The cost of progress, however, was the creation of an impoverished working class. In place of pre-industrial Britain's finely graded social system, there now lurked an urban proletariat bypassed by prosperity.

The visiting German socialist Friedrich Engels was shocked at how the "money aristocracy" took routes in and out of Manchester that avoided "the grimy misery that lurks to the right and the left." He had never seen "so tender a concealment of everything which might affront the eye and the nerves of the bourgeoisie." Other critics commented on how the Manchester middle classes felt "more interested in the condition of New Zealand" than the city slums.

In 1845, Disraeli, then an out-of-favor Conservative member of Parliament with a romantic attachment to pre-industrial harmony, blamed the class divide on the laissez-faire economics of the day and the lack of social responsibility among the political elite.

As a Victorian man of letters, Disraeli developed his critique in a bestselling book -- not the hackneyed "narratives" of today's candidates but a sophisticated novel. "Sybil, or The Two Nations" was a story of class divide (and amorous melodrama) set amid the industrial strife and divisive riches of 1840s Britain. At the novel's core was Disraeli's polemic against the existence of two classes, two nations within one country -- "Between whom there is no intercourse and no sympathy; who are as ignorant of each other's habits, thoughts and feelings as if they were dwellers in different zones, or inhabitants of different planets." These two nations were "formed by different breeding, fed by different food, and are not governed by the same laws." They were "the rich and the poor."

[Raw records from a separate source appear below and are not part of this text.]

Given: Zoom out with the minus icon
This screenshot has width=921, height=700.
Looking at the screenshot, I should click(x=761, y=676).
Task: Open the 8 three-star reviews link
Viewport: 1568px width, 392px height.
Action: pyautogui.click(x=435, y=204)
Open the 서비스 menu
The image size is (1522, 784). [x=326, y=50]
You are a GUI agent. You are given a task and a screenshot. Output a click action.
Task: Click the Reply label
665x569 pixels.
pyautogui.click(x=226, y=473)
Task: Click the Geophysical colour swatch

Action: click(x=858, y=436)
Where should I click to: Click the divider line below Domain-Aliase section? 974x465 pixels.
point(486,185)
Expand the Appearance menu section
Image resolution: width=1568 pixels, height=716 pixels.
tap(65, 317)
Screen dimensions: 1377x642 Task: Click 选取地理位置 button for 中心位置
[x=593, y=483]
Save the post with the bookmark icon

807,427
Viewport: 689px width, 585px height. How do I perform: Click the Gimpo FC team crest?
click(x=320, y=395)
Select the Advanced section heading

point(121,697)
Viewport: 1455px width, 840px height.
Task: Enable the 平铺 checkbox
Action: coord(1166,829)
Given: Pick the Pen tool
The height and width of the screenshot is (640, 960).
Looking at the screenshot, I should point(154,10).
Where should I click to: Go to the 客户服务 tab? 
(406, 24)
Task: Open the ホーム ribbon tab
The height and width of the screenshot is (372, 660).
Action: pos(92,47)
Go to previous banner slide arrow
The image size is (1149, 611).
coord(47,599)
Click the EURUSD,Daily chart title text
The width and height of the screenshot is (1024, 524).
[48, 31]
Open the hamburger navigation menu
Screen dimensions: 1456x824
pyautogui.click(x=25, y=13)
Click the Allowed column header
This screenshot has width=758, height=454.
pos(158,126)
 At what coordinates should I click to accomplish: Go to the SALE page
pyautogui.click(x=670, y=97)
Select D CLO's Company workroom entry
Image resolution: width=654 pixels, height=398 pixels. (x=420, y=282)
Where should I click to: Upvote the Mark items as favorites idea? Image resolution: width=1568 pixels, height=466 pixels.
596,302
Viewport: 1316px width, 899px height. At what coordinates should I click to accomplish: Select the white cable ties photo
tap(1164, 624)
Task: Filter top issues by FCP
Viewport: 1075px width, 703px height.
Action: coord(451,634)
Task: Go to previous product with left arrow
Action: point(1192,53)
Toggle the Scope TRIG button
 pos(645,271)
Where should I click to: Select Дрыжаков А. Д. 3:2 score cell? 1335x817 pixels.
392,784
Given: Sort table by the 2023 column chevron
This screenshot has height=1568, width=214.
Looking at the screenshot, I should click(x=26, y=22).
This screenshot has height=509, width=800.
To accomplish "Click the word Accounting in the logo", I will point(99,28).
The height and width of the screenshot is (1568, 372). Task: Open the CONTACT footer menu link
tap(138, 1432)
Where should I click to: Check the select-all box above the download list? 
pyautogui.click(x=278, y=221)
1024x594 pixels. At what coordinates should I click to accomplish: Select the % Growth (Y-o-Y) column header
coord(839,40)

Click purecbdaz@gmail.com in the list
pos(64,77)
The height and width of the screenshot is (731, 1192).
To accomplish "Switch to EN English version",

"Sybil" struck a chord, and from Disraeli's writings grew the "One Nation" tradition of British conservatism: a belief that wealth creation must be tempered by policies of social paternalism. It proved a highly successful manifesto, propelling the Conservative Party into office after decades in the political wilderness. On into the 20th century, Winston Churchill was happy to align himself with the One Nation faction, but Margaret Thatcher would have none of it. Thatcherism signaled an unapologetic revival of free-market ideology and an impatience with do-gooding state intervention.

But now Edwards has revived the rhetoric. In the Edwards update, the North American Free Trade Agreement and globalization have replaced industrialization; the struggling middle class has taken the place of the poor working class; and it is the American suburb, not the Victorian inner city, that plays home to this downtrodden tribe.

But what has remained is the urgency, the sense of injustice and the anger at the side-by-side existence of these disparate classes. "We cannot go on as two nations," Edwards says, "one favored, the other forgotten. It is wrong to reward those who don't have to work at the expense of those who do."

True, there is also a strong flavor of Anglo-American radicalism about Edwards. His attacks on the corrupt nexus of Halliburton, Enron and the Bush White House could come straight from the pen of Thomas Paine or William Cobbett. When the senator points his finger at a Washington back-slapping elite -- with their corporate tax breaks, million-dollar pension funds and industrial outsourcing -- he is drawing on that successful strand of Atlanticist populism. But it is Disraeli who is Edwards' true intellectual godfather. Which should put Democrats in good cheer. For although Republicans have criticized the vice presidential candidate for focusing on class divides, being too negative and repeating failed Al Gore slogans, they might note that the same message put Disraeli into No. 10 Downing Street.

Tristram Hunt is the author of "Building Jerusalem: The Rise and Fall of the Victorian City" (Weidenfeld & Nicholson, 2004) and will be teaching at Arizona State University in the fall.